The 7 Types of Waste in the Work

 

1. Overproduction, in excess of what's required

2. Waiting, downstream process inactivity

3. Transport, material & work-in-progress

4. Extra Processing, due to defects, overproduction or excess inventory

5. Inventory, excess requires additional handling and space

6. Motion, personnel & equipment

7. Defects, don't conform to specification or customer's expectation

 


Weaving Lean Thinking into Your Management

 

We have found that a focus on the ‘rules of work’ as described by Spear and Bowen (attached), sensitizes the workforce in recognizing gaps they experience in light of the 3 forms of wasteful work inefficiencies- 1) within existing work processes, 2) how processes relate to each other in the flow of connected work and 3) in the subsequent design proposals of new work processes. These ‘rules of work’ define the expectation and key characteristics that the standardized, redesigned work should have.

 


Problem Resolution by Team Members in a Lean Management System

 

Continuous problem resolution is dependent on a worker-driven 'bottom up' approach rather than the conventional management driven 'top down' approach to problem solving. By leveraging the quality improvement organizational structure defined in a manner that aligns team members with their team leader by “workstations” into small teams, we can foster worker identification of the nature and scope of defects and wasteful work, and stimulate and guide the discussion of possible solutions that can be tested.

 

This cooperative approach is predicated on a 'no blame but all accountable' sense of process ownership.
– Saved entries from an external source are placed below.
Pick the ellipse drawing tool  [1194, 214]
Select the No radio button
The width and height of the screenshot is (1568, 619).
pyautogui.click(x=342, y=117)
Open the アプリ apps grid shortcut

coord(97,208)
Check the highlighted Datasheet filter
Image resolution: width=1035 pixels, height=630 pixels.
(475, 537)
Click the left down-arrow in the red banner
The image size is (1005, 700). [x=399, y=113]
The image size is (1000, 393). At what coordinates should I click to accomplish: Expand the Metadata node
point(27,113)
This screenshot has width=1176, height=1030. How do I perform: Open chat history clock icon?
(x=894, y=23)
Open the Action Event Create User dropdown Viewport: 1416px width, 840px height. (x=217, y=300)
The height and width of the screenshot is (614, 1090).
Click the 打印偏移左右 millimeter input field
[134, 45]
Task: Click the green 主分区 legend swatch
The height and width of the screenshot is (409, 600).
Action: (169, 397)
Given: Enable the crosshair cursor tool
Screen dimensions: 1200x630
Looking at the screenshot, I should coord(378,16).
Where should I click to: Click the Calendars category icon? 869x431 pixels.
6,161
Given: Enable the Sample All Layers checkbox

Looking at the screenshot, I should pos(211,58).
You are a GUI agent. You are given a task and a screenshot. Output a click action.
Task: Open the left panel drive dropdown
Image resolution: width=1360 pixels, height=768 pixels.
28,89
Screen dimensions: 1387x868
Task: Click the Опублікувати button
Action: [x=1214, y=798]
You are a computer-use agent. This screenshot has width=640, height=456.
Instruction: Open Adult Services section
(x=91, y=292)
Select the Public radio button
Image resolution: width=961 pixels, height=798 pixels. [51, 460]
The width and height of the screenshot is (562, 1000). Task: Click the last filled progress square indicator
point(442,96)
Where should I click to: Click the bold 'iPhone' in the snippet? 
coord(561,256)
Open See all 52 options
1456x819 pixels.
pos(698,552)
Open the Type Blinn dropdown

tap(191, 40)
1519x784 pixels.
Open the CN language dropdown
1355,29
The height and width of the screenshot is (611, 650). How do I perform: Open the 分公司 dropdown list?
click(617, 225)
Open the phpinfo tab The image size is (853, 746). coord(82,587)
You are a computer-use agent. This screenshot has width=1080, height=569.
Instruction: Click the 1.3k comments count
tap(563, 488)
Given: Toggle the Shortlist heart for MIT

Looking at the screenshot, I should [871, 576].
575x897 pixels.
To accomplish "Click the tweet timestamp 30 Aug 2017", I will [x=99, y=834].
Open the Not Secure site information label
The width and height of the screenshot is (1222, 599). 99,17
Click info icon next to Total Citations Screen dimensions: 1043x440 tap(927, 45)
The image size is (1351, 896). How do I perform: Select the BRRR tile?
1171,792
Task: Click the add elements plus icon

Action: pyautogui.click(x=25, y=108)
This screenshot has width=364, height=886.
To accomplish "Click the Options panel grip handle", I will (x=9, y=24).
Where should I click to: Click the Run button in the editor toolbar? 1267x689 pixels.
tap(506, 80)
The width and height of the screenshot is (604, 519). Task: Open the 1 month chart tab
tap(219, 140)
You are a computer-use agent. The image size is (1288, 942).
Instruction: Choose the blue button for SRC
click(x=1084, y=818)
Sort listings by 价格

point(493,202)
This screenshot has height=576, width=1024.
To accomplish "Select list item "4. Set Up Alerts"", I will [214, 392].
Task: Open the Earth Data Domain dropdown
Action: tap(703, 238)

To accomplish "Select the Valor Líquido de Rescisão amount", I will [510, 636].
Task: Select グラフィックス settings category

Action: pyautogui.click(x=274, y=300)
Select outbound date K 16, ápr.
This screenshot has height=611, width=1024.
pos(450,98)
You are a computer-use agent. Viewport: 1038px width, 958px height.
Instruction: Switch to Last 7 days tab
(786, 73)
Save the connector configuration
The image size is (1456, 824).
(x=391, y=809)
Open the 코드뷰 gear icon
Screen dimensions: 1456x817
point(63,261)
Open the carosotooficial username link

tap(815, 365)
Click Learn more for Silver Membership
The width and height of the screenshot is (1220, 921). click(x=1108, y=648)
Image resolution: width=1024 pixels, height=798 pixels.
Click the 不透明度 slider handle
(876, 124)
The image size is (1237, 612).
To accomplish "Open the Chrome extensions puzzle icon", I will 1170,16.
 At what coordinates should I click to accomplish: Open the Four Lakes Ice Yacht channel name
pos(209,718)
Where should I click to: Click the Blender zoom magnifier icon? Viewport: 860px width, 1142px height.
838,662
Through an empowering structure that continually informs the workforce about the quality of their work product and charges them with improving it, workers more readily assimilate the mantra- "never pass a defect, never accept a defect".

 

Transforming the culture of work, or more correctly the employees’ incentive to relate to each other and work differently, must occur to obtain success in a Lean enterprise. The role of leadership is to establish the shift in work expectations, structures and realignment of incentives so that workers can relate to and interact with each other horizontally across the path of workflow and contribute collaboratively toward work process redesign across historical silos of control.

 

To be effective in fostering change from the bottom-up, so to speak, the people-focused strengths of a Lean culture must be reproduced- namely:

• Employees in charge of the successful outcomes of their own jobs

• Employees contributing to the design of the standardized work procedures

• Employees working to continually improve the work, piloting changes and effectiveness assessed by the customer focused PDCA cycle

 

I leave you with the thought that engagement of the work team is most important in work redesign, broadened to include those within and external to the process in question (internal and external customers) in order for change to be successfully sustained. In a Lean culture the further expectation would apply that the work would be continuously improved by those who own and are accountable for that work.

 


The Main Lesson of Lean for Managers

 

Lean, then, is not the ‘tools’, which are work-arounds employed by the workers for specific situations, but the continuous focus on these aspects of waste reduction as the work is continuously redesigned to be more efficient by those who do it.